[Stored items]
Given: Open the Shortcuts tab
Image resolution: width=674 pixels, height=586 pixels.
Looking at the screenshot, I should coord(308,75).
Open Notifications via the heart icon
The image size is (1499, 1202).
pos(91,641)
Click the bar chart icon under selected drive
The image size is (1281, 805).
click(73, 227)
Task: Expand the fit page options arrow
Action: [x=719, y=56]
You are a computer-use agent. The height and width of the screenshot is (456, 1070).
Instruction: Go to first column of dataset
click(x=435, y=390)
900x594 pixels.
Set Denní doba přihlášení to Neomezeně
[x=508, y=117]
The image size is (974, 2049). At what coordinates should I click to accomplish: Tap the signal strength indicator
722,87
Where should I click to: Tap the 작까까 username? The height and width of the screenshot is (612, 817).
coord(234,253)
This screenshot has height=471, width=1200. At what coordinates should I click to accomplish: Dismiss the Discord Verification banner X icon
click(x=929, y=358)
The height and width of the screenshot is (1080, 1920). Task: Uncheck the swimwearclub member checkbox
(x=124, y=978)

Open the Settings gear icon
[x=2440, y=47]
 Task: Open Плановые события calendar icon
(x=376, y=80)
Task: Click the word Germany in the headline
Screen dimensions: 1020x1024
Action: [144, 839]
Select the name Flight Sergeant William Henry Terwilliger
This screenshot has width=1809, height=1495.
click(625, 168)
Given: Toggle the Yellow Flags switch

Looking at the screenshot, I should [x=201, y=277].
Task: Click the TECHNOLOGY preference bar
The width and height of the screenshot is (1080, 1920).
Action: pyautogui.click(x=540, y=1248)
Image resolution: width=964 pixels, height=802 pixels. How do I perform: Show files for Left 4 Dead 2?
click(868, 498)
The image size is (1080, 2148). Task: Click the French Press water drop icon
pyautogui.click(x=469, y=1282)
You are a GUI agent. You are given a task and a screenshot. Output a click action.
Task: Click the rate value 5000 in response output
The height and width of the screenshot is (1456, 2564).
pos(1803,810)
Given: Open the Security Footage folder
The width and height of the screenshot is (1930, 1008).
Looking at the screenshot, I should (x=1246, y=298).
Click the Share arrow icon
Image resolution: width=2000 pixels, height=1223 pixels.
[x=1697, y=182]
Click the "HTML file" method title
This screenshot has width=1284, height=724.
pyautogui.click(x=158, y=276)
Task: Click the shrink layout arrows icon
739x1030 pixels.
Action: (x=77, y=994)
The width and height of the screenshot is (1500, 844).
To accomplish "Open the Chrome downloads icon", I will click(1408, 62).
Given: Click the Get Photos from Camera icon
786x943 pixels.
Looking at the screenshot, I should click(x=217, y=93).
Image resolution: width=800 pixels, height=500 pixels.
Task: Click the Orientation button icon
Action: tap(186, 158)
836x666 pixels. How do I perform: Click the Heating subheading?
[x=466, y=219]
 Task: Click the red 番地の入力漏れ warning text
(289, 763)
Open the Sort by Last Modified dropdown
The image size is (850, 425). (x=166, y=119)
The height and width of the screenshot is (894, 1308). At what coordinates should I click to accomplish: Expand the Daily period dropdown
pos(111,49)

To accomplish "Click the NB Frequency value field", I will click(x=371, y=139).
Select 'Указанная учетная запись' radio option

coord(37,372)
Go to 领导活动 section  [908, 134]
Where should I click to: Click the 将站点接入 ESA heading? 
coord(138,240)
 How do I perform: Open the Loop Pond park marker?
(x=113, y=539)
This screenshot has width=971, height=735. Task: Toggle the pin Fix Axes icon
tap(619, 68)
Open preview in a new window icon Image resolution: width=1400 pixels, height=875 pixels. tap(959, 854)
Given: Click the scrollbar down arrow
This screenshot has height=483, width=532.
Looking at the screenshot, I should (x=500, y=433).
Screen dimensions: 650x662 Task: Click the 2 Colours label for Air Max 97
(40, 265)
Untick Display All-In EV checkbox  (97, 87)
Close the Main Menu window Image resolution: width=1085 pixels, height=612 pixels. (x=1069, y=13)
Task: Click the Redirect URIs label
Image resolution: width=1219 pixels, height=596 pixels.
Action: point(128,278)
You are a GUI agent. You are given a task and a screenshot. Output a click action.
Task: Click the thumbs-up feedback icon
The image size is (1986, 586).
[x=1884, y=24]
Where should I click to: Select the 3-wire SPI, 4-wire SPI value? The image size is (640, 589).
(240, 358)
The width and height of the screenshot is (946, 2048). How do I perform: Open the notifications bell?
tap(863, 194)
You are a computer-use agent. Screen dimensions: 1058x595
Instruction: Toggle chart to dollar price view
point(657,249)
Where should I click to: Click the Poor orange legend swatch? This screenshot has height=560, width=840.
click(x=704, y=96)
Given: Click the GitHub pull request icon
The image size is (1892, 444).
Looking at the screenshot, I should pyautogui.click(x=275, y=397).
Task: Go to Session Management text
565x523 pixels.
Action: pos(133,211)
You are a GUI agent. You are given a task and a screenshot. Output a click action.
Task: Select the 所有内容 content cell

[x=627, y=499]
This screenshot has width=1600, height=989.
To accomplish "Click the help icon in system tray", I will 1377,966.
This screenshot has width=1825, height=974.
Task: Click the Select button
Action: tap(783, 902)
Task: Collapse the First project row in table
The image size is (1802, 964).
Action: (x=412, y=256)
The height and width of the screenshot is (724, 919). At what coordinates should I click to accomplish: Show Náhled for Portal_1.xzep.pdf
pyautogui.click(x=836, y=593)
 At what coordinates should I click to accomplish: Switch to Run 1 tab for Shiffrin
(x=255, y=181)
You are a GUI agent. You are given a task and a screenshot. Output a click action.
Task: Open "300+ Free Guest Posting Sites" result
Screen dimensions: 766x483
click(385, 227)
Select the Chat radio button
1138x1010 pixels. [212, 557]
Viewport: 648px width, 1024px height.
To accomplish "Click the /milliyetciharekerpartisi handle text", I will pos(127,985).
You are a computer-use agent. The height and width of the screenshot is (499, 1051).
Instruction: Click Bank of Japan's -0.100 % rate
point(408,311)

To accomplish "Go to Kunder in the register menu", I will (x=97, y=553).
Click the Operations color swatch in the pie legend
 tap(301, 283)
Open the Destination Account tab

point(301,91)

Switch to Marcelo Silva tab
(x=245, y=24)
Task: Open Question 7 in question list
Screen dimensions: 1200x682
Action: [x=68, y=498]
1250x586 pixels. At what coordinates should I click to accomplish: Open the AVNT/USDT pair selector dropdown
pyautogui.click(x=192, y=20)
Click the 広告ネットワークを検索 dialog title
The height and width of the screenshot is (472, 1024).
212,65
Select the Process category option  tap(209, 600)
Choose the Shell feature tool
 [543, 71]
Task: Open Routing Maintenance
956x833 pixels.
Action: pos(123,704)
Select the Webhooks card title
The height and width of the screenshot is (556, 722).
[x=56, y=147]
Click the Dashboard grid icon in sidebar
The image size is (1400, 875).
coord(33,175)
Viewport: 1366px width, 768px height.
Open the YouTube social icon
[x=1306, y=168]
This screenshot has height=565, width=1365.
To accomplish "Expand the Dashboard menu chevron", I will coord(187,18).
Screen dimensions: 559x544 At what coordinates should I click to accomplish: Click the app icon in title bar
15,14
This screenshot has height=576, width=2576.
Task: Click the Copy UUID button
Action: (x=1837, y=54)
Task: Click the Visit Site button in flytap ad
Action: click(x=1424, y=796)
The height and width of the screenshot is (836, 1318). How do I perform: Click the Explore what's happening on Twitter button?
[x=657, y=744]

* [ASSIGNED TASK]
When a line of the records includes "window", that line belongs in the answer.

* [EXERCISE RESULT]
Open preview in a new window icon Image resolution: width=1400 pixels, height=875 pixels. tap(959, 854)
Close the Main Menu window Image resolution: width=1085 pixels, height=612 pixels. (x=1069, y=13)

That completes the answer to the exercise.